A prototype of the SPHINX was developed by Compaq. It included a large slim-line TFT display,
stereo amplifier, speakers, and the card reader. But just one thing stood between SPHINX and
its premiere: the right cable to run between the kiosk's central unit and the TFT screen.
Specifically, developers had to find and fit a 10-foot-long VGA cable that had a right-angle
connector at one end.
After approaching several well-known cable suppliers for the cable, Compaq's technical
operations manager soon realized that this wasn't a standard job. “With just days to go until
the show, I called the Black Box help line to find out if they could recommend a cable
specialist and discovered that I was speaking to them!”
The following morning, a Black Box engineer was on-site to spec out the requirements for the
kiosk-to-TFT link and set to work building the customized solution for Compaq. “Two days later,
our customized cables were delivered—in time for the SPHINX's first public showing the
following day,” the technical operations manager recounts. “We were all very impressed by the
speed and level of service from Black Box from start to finish,” he says. “Black Box proved
that they are not just a catalog, but a one-stop networking solution.”
The client: An international professional services firm
Major challenge: Providing the flexibility to deliver info in real time
In 2007, a large, international professional services firm focused on taxation advisory
relocated to a state-of-the-art, 220,000-square-foot building. In the move to its new
headquarters in the heart of a major city’s financial district, the firm looked to improve
its day-to-day communications to the 2000-plus employees under one roof.

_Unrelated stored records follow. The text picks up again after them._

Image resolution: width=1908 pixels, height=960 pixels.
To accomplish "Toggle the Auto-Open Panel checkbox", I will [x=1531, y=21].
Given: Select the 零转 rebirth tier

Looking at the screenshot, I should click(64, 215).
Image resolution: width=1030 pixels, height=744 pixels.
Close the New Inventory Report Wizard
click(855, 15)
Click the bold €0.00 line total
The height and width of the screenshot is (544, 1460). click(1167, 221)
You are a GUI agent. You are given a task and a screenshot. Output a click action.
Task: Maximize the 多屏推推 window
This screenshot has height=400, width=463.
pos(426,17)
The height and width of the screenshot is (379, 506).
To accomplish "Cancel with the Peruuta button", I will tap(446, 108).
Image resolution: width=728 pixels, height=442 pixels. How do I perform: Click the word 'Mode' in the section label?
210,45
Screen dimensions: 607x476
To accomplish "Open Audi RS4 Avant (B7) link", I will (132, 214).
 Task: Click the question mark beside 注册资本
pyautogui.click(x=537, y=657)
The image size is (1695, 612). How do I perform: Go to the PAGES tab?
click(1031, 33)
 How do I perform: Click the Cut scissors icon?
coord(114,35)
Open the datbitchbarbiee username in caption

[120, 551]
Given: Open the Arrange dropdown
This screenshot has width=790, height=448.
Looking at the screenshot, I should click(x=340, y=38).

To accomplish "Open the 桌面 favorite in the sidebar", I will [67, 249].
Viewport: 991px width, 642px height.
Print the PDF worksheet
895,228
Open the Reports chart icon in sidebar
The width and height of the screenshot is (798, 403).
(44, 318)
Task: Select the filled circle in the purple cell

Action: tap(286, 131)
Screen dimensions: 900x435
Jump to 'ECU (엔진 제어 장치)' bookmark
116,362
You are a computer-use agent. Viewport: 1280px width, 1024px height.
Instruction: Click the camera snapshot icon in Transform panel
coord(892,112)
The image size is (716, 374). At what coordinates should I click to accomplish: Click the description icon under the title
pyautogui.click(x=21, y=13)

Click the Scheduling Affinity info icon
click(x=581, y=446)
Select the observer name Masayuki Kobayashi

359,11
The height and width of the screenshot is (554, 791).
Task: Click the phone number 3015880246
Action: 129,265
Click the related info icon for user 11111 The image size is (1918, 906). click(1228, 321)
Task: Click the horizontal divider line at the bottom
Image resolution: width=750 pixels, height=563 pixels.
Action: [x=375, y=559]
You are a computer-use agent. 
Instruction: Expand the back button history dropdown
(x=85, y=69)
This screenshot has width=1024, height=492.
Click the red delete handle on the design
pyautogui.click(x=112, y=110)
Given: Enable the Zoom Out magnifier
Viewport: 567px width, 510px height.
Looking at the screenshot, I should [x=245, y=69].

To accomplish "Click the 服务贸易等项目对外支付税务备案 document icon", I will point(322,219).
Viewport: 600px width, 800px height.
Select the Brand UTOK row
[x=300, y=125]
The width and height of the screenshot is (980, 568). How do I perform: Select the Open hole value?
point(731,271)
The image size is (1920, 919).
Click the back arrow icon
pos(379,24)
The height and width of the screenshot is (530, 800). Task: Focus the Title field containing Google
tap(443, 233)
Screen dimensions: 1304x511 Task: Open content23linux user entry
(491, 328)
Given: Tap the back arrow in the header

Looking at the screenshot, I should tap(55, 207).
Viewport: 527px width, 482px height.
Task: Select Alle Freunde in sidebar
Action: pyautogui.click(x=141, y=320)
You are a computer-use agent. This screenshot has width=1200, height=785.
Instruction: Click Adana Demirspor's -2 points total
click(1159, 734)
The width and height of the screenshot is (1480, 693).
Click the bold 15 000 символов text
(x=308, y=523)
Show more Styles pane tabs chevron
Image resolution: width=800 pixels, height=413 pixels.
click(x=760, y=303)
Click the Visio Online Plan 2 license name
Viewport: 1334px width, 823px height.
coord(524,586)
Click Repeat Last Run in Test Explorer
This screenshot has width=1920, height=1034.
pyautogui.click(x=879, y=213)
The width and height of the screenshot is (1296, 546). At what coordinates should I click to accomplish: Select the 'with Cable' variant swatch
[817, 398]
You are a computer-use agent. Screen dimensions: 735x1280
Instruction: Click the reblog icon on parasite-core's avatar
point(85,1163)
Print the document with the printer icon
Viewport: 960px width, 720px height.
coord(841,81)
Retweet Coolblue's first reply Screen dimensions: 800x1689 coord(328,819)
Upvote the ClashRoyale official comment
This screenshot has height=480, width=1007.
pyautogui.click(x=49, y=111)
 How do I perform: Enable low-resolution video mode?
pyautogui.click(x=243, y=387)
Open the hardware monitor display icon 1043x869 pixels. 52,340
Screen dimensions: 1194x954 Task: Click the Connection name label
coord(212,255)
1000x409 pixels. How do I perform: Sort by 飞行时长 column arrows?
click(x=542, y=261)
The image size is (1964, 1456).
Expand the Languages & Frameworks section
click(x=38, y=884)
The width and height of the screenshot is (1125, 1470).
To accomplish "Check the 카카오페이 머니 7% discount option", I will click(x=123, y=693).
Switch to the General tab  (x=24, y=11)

The firm sought a system to keep staff up to date with timely and accurate information,
and that would enable them to adapt that information in real time to better serve its clients. The new system
would also be used to disseminate information traditionally provided through papered bulletin
boards and printed newsletters—which would be very costly in terms of the paper and time
required to produce them for an office this size. Plus, they’re not very environmentally friendly.
To accomplish its communications goals and reduce paper expenses and waste, the firm went with
a networked digital signage system. For the actual management of signage content, it chose the
integrated hardware/software appliance currently sold in the U.S. and elsewhere as the
Black Box® iCOMPEL.
The firm most liked its flexible scaling options and the number of layouts that come preloaded
on the appliance. What’s more, the system’s design software supports dividing a screen
presentation into different zones, into which different media (flash animation, video, RSS news
feeds, etc.) can be streamed and changed on a moment’s notice.
The key to reaching the large number of employees was the location of the screens. The firm
decided on strategic visual points in the multifloor building: the reception/lobby area,
elevator areas, and in its on-site hospitality suite, training center, and gym. It chose
these locations because of their high foot traffic. In all, 29 screens were installed.
Through these displays, the company can now not only keep its employees informed, but
also communicate marketing- and PR-related content to visitors and prospective clients.